The next is the agent declaration part within the code:
Instruments are handed on to the agent’s constructor, and Strands handles operate calling orchestration routinely. In abstract, a local WebSocket implementation of the identical performance requires roughly 150 strains of code, whereas Strands implementation reduces this to roughly 20 strains centered on enterprise logic. Builders can concentrate on defining agent conduct, integrating instruments, and crafting system prompts reasonably than managing WebSocket connections, parsing occasions, dealing with audio chunks, or orchestrating async duties. This makes bi-directional streaming accessible to builders with out specialised real-time techniques experience whereas sustaining full entry to the audio dialog capabilities of Nova Sonic. The Strands bi-directional characteristic is at the moment solely supported for the Python SDK. In case you are on the lookout for flexibility within the implementation of your voice agent, the native Amazon Nova Sonic implementation may also help you. Additionally, this may be necessary for the instances the place you have got a number of totally different patterns of communication from agent to mannequin. With Amazon Nova Sonic implementation it is possible for you to to regulate each step of the method with full management. The framework method can present higher management of dependencies, as a result of it’s achieved by the SDK, and gives consistency throughout techniques. The identical Strands bi-directional agent code construction works with Nova Sonic, OpenAI Realtime API, and Google Gemini Stay builders merely swap the mannequin implementation whereas maintaining the remainder of their code unchanged.
Conclusion
The bi-directional streaming functionality of Amazon Bedrock AgentCore Runtime transforms how builders can construct conversational AI brokers. By offering WebSocket-based real-time communication infrastructure, AgentCore removes months of engineering effort required to implement streaming techniques from scratch.
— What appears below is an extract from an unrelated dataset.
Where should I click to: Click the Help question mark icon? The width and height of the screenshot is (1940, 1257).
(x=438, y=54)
The framework runtime allows builders to deploy a number of varieties of voice brokers—from native protocol implementations utilizing Amazon Nova Sonic to high-level frameworks just like the Strands bi-directional agent—inside the identical safe, serverless setting.
In regards to the authors
Lana Zhang is a Senior Specialist Options Architect for Generative AI at AWS inside the Worldwide Specialist Group. She makes a speciality of AI/ML, with a concentrate on use instances similar to AI voice assistants and multimodal understanding. She works intently with prospects throughout numerous industries, together with media and leisure, gaming, sports activities, promoting, monetary companies, and healthcare, to assist them rework their enterprise options by AI.
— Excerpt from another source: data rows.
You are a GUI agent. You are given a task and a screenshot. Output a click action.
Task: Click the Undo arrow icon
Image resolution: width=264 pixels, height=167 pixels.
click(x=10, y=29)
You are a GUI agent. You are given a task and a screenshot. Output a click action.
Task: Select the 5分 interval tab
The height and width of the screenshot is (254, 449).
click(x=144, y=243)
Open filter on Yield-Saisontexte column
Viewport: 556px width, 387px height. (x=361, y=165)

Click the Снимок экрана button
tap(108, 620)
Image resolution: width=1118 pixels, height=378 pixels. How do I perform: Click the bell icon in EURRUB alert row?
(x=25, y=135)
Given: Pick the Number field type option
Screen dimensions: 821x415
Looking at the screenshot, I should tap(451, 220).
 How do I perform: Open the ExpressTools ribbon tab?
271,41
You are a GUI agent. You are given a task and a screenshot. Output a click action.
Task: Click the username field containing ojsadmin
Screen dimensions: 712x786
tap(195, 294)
Phelipe Fabres is a Senior Specialist Options Architect for Generative AI at AWS for Startups. He makes a speciality of AI/ML with a concentrate on Agentic techniques and the total course of of coaching/inference. He has greater than 10 years of working with software program growth, from monolith to event-driven architectures with a Ph.D. in Graph Idea.
Evandro Franco is an Sr. Knowledge Scientist engaged on Amazon Internet Providers. He’s a part of the International GTM group that helps AWS prospects overcome enterprise challenges associated to AI/ML on high of AWS, primarily on Amazon Bedrock AgentCore and Strands Brokers. He has greater than 18 years of expertise working with know-how, from software program growth, infrastructure, serverless, to machine studying. In his free time, Evandro enjoys taking part in along with his son, primarily constructing some humorous Lego bricks.